**WHAT THE TASK REQUIRES**:
Your job is to report every line of the entries that has "header".

(Data items)
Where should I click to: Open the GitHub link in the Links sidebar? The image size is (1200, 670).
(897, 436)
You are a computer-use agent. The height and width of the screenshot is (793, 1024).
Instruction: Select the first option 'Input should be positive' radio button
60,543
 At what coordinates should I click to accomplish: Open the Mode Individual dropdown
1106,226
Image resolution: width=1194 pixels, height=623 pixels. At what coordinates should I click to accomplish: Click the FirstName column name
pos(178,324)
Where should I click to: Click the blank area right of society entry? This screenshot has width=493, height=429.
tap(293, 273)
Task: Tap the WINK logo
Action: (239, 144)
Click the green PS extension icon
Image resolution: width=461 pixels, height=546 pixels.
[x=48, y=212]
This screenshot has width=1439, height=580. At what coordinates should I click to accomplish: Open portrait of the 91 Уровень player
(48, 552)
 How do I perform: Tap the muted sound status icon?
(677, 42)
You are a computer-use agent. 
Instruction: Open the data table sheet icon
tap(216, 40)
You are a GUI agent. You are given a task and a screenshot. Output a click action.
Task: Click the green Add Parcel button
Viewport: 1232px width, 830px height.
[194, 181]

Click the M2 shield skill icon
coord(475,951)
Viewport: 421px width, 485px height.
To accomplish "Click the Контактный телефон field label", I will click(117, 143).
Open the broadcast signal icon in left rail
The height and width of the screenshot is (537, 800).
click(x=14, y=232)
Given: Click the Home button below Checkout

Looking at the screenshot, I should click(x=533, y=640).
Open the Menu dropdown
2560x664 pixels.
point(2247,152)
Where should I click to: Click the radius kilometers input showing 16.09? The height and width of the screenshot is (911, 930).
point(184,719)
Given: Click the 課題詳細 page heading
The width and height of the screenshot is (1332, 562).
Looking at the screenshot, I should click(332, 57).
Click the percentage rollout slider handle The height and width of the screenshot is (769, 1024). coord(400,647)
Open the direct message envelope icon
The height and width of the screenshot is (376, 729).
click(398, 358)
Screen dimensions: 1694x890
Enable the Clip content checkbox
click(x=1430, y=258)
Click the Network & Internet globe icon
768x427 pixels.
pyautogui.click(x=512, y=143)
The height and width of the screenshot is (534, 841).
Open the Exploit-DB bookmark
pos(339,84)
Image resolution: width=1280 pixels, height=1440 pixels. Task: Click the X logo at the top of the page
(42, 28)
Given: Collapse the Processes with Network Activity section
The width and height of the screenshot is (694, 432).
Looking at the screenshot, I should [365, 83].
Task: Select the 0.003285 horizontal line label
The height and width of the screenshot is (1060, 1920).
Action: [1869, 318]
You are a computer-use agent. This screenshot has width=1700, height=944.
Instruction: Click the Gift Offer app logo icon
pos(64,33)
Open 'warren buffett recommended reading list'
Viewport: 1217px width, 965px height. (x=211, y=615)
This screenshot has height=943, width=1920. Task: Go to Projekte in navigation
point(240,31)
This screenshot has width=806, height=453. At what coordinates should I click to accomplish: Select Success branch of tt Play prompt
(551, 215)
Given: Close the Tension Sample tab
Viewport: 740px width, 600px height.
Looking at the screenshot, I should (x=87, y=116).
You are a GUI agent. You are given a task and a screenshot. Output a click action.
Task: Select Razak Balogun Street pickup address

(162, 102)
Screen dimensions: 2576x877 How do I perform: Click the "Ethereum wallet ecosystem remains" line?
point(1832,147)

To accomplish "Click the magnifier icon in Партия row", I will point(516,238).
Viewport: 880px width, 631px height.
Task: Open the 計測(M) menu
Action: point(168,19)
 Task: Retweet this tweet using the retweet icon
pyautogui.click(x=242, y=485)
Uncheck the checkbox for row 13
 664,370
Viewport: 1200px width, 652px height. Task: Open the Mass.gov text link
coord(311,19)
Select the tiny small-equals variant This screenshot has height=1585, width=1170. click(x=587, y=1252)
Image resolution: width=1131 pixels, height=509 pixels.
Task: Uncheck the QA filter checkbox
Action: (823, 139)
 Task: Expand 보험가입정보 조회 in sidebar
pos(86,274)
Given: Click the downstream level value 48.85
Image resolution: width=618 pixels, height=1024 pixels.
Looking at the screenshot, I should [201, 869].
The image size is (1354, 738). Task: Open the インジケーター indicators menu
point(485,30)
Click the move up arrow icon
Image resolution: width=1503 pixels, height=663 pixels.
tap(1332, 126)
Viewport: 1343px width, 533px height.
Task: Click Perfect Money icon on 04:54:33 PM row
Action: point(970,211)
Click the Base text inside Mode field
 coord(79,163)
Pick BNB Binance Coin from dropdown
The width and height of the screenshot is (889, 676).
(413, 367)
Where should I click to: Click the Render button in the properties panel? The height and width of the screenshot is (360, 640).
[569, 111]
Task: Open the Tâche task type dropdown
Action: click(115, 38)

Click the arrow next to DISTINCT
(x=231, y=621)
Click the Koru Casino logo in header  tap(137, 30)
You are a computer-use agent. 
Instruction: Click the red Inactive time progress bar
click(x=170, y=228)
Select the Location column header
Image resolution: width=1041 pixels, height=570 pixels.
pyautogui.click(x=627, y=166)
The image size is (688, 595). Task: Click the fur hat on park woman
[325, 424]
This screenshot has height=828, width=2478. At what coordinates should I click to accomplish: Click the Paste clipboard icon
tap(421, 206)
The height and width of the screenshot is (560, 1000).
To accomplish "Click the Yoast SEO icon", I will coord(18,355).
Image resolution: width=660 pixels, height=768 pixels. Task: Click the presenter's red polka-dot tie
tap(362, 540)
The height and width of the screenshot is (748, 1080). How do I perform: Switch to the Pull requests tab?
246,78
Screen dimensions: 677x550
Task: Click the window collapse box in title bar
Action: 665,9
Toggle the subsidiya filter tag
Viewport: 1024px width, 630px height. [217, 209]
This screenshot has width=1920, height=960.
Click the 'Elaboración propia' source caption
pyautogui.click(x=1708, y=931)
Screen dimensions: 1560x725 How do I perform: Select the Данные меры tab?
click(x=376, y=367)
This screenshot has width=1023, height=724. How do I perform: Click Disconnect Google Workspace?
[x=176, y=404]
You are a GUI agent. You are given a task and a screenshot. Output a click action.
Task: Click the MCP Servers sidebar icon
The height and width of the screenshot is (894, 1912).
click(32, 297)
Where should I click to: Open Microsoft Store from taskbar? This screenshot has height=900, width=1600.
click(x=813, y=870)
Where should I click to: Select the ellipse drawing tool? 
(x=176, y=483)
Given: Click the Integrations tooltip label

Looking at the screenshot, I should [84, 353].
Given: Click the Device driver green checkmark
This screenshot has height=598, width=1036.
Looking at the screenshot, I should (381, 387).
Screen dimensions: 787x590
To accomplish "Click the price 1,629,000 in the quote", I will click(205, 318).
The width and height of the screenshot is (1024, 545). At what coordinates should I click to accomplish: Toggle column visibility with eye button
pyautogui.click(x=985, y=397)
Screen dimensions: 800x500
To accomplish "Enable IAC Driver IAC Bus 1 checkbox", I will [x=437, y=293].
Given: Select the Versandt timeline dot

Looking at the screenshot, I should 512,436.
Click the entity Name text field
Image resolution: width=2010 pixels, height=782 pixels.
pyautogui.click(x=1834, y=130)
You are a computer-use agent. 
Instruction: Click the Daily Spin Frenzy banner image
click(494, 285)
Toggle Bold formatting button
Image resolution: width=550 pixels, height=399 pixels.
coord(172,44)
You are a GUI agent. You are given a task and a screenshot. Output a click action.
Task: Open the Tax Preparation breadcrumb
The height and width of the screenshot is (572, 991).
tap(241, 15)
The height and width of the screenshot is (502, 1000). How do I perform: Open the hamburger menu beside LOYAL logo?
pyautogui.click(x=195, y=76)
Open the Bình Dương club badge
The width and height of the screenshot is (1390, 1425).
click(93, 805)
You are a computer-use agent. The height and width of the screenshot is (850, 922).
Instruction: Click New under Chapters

**TASK RESPONSE**:
Click the Koru Casino logo in header  tap(137, 30)
Select the Location column header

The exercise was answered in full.